**What to work on:** Each line of the material below with the word "visible" is to be reported.

**Exercise material:**
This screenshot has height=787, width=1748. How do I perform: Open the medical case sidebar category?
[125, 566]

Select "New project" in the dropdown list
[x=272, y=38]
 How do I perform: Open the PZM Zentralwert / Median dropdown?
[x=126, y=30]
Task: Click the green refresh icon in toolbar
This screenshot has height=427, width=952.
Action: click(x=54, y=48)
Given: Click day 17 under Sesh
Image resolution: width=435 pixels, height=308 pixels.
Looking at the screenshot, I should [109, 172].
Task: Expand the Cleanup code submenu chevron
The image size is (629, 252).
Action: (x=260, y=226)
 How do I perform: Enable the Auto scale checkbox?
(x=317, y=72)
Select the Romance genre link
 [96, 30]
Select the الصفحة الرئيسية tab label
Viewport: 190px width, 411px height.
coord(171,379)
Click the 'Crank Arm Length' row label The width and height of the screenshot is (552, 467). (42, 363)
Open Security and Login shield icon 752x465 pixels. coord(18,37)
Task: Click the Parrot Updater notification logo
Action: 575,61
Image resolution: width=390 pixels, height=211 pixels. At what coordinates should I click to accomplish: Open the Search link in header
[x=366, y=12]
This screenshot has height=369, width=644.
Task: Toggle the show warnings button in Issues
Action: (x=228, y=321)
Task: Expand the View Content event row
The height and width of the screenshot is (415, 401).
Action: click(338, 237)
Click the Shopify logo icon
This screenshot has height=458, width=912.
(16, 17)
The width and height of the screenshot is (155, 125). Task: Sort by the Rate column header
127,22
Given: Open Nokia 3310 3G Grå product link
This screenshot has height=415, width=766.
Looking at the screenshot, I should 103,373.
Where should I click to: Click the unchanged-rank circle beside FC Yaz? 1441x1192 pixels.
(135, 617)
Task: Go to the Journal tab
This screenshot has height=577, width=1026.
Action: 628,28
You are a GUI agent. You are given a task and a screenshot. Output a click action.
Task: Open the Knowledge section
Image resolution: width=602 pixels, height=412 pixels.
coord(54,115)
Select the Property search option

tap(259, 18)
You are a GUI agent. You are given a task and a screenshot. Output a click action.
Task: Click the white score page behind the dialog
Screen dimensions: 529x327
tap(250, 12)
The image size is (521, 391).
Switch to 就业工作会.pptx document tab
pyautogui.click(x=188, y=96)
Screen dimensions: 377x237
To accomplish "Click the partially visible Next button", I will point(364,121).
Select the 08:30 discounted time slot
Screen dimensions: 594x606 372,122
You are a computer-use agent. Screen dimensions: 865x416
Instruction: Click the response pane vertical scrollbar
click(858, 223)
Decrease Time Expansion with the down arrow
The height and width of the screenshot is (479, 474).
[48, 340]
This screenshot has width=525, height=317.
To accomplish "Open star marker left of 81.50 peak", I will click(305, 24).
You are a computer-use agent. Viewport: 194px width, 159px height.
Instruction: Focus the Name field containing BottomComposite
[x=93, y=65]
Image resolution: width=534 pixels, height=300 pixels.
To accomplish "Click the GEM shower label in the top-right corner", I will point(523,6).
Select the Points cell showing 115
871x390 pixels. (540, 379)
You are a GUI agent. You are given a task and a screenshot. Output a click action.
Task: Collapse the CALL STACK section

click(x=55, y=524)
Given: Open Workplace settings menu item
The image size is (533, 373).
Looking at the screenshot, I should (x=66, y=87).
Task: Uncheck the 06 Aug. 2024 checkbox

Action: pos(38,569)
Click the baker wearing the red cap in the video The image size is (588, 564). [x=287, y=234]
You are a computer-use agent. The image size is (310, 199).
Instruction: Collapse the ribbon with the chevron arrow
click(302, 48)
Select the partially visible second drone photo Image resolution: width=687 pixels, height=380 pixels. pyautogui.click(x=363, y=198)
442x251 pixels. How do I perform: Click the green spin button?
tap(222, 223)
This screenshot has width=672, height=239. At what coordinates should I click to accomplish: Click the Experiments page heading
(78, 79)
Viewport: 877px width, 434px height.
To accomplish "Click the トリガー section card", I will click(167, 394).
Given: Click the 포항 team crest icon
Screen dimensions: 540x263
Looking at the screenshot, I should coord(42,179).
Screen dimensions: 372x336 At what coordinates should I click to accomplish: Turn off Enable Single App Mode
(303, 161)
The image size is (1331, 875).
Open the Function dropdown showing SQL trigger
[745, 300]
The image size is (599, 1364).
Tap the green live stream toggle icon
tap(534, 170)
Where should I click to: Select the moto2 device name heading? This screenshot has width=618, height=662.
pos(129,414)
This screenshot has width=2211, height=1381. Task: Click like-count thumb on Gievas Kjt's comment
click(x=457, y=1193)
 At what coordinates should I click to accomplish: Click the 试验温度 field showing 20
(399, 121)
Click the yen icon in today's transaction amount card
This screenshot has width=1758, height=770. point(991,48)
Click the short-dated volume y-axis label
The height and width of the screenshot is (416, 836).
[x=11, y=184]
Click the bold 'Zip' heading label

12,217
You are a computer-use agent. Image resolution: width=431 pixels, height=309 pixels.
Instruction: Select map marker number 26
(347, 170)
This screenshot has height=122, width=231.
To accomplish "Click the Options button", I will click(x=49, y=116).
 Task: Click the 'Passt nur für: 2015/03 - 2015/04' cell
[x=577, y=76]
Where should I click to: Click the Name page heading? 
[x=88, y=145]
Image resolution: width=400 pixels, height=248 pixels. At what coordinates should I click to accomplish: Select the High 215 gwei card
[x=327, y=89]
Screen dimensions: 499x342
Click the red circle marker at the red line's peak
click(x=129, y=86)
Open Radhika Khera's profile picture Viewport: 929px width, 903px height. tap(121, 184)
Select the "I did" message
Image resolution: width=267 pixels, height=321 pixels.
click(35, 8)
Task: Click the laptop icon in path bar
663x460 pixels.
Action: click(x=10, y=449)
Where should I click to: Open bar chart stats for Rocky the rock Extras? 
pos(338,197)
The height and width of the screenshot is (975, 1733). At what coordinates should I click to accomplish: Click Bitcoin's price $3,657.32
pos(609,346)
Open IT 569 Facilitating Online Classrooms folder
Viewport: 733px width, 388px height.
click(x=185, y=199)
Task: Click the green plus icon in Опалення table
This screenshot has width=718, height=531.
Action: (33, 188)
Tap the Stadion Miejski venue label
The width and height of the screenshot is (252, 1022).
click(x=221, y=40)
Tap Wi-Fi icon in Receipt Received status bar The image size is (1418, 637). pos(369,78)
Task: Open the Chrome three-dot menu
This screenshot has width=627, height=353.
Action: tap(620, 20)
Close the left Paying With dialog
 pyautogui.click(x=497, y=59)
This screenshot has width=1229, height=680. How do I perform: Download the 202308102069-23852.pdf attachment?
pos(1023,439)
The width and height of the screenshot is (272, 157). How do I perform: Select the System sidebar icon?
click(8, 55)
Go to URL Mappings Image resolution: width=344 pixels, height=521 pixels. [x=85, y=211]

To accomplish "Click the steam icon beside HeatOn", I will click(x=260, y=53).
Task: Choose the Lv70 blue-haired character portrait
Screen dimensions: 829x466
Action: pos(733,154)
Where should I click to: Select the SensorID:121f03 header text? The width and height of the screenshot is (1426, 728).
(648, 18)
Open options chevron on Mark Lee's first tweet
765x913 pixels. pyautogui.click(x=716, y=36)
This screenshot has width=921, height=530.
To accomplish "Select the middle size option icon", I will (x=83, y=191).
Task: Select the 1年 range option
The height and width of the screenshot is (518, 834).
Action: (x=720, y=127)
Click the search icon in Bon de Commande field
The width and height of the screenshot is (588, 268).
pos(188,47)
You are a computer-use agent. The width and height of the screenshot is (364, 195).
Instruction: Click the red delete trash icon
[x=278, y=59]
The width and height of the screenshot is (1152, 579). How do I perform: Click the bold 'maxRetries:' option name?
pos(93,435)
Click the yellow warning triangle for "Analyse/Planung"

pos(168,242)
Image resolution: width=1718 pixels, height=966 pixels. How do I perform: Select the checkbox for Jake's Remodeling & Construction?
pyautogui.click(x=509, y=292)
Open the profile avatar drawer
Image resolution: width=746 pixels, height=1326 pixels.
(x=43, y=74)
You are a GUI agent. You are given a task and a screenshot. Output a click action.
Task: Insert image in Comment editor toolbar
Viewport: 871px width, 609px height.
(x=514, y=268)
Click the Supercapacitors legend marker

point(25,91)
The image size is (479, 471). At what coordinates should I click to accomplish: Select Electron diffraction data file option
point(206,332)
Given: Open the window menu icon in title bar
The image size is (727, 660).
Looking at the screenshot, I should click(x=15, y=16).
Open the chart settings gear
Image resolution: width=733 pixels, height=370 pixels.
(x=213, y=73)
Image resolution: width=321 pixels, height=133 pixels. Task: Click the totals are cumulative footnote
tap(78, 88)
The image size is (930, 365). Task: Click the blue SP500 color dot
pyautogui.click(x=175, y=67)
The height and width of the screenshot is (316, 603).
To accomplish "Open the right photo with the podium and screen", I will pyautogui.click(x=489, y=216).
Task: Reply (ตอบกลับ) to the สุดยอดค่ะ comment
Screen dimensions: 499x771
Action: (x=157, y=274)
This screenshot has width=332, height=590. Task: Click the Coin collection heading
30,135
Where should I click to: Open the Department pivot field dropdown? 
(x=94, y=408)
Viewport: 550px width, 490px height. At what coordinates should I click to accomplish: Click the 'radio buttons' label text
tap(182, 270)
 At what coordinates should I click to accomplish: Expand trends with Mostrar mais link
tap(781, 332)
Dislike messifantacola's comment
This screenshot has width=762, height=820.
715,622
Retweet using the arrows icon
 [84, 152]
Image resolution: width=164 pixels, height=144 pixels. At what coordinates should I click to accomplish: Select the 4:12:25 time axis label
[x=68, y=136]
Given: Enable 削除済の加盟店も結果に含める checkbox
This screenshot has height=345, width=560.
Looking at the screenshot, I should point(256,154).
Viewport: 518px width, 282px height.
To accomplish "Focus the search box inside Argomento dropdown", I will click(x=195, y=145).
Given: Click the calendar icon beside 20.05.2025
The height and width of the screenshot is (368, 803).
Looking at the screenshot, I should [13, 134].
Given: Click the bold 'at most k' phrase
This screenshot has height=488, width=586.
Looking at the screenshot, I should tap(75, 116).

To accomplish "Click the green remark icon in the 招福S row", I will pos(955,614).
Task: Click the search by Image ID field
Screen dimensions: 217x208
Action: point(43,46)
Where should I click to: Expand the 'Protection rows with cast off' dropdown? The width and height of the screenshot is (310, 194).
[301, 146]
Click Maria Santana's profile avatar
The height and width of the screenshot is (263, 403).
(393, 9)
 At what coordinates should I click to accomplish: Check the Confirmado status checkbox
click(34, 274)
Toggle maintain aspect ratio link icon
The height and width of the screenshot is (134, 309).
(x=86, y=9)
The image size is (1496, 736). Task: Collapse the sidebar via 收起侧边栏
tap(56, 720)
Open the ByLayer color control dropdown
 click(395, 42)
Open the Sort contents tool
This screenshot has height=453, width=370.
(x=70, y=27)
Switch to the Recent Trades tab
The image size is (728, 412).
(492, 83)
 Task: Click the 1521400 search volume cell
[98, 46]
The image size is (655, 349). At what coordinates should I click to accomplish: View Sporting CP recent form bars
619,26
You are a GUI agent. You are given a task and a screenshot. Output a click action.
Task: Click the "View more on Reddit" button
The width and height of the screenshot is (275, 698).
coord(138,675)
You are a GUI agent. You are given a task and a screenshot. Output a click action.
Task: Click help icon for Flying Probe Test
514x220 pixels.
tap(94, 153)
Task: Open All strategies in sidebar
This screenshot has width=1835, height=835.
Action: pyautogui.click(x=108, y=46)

**Answer box:**
To accomplish "Click the partially visible Next button", I will point(364,121).
Select the partially visible second drone photo Image resolution: width=687 pixels, height=380 pixels. pyautogui.click(x=363, y=198)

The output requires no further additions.